In practice, you must be able to say: "this is the model version we built on top of an open-source base, with these modifications and this data, at this time".
3. What to collect
Collect both the model and everything needed to understand and reconstruct it.
Collect:
- model weight files (checkpoints);
- training configurations and setup files;
- name and version of the starting open-source model;
- fine-tuning or training scripts;
- notebooks used (even if messy, it's better to save them);
- datasets or references to the used datasets;
- prompts, rules, and inference pipelines;
- training logs and execution outputs;
- metrics, benchmarks, and evaluation reports;
- technical documentation (README, release notes);
- screenshots of dashboards or training tools;
- short videos showing the model's behaviour;
- emails and chats containing relevant technical decisions;
- contracts or agreements if the model is shared with third parties;
- licence file of the base open-source model;
- changelog of made modifications.
A useful detail: also keep significant intermediate versions. Not everything, but at least the key steps. Often, that is exactly where you understand what made the difference.
4. How to proceed
Treat the model like a versioned product, not like a continuous experiment. Every significant version must have its own clear identity.
Create a folder for the model version, with an explicit name, for example Custom_AI_Model_v1.3_2026-05-01. Insert the weights, configurations, and minimum documentation needed to understand what it contains.
Write a README that explains:
- base model used;
- type of training performed;
- main datasets;
- key configurations;
- metrics obtained;
- known limitations.
Practical procedure:
- identify the model version to protect;
- collect weights, configurations, and scripts;
- document the base model and modifications;
- add datasets or documented references;
- create a clear README;
- organise everything in an orderly structure;
- create a ZIP archive of the version;
- certify the main package;
- keep an unmodified internal copy;
- link the model version to any releases or clients.

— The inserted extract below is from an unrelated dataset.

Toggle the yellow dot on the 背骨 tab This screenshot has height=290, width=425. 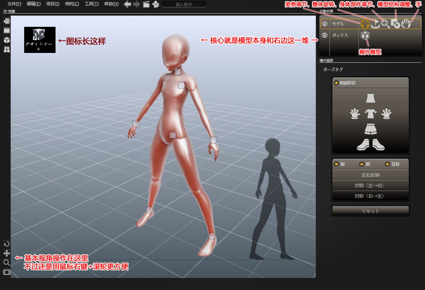(388, 164)
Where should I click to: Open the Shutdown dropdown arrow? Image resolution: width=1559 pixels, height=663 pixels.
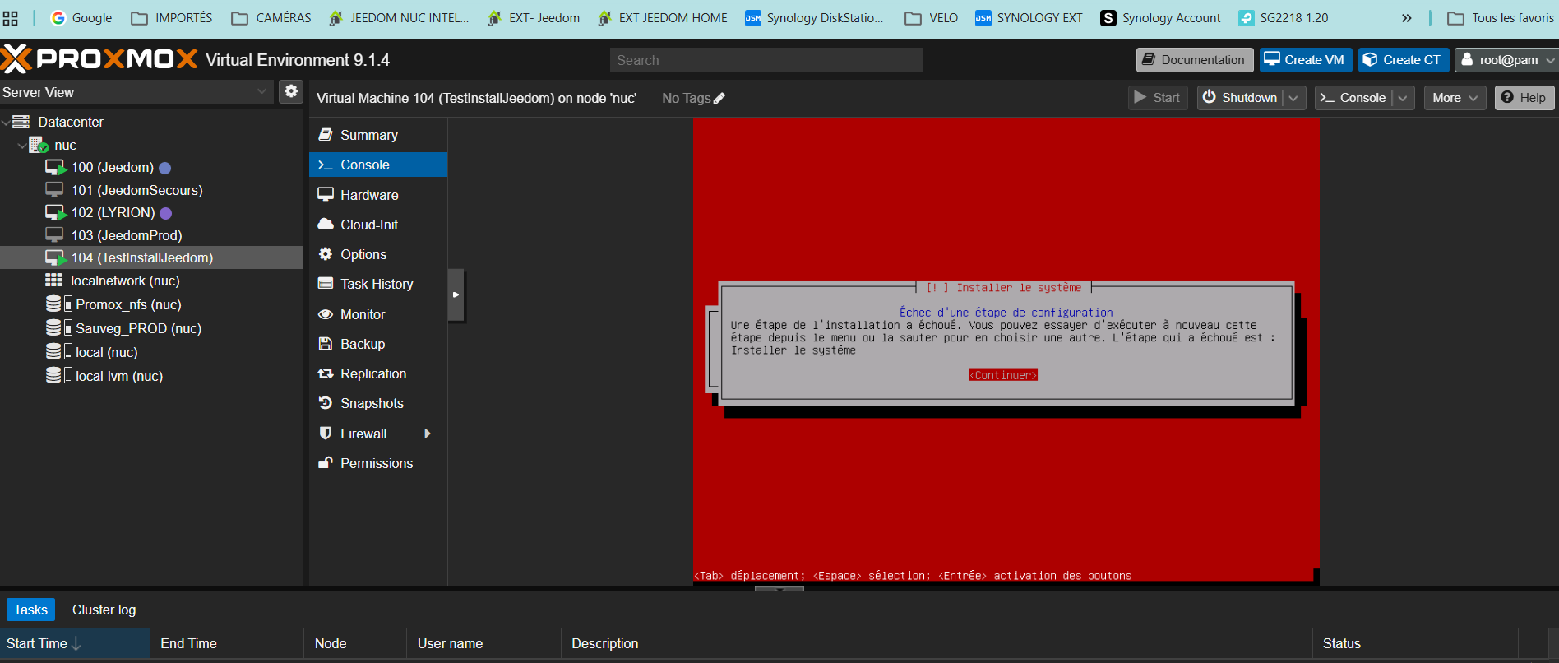pos(1294,98)
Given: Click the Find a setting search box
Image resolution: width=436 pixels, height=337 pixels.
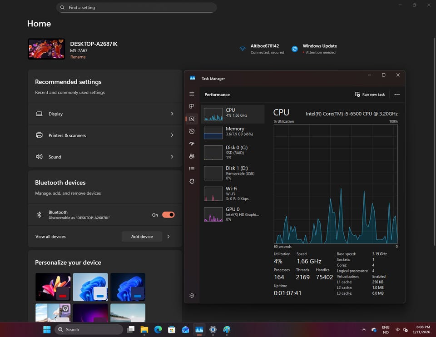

If the model is updated, create a new version. Avoid overwriting existing files. In the AI space, changing one parameter can completely alter system behaviour.
5. Mistakes to avoid
Many problems stem from an overly "artisanal" handling of the model.
Common mistakes:
- saving only the final model without context;
- forgetting which open-source model was used;
- failing to keep configurations and training parameters;
- losing track of used datasets;
- overwriting important checkpoints;
- not documenting additional prompts or pipelines;
- using unclear names like model_final2.pt;
- ignoring base model licences;
- not separating experiments from official versions;
- not preserving logs and metrics.
Besides technical certification, you need good practices: model versioning, repository management, access control, minimum standard documentation, and review of open-source dependencies. Free certification is useful because it allows you to quickly lock down a major version without slowing down the team's work.
6. After the documentation
After documenting the model, integrate this practice into the development cycle. Every significant version should have its package and documentation.
Share the information with the technical, product, and management teams, so everyone knows which version is in use. If the model is distributed to clients or partners, prepare dedicated, documented versions.
In the event of problems or disputes, having well-archived versions allows you to quickly reconstruct what was done and when. And in the AI world, where everything evolves rapidly, having an organised technical memory is one of the most tangible advantages you can build.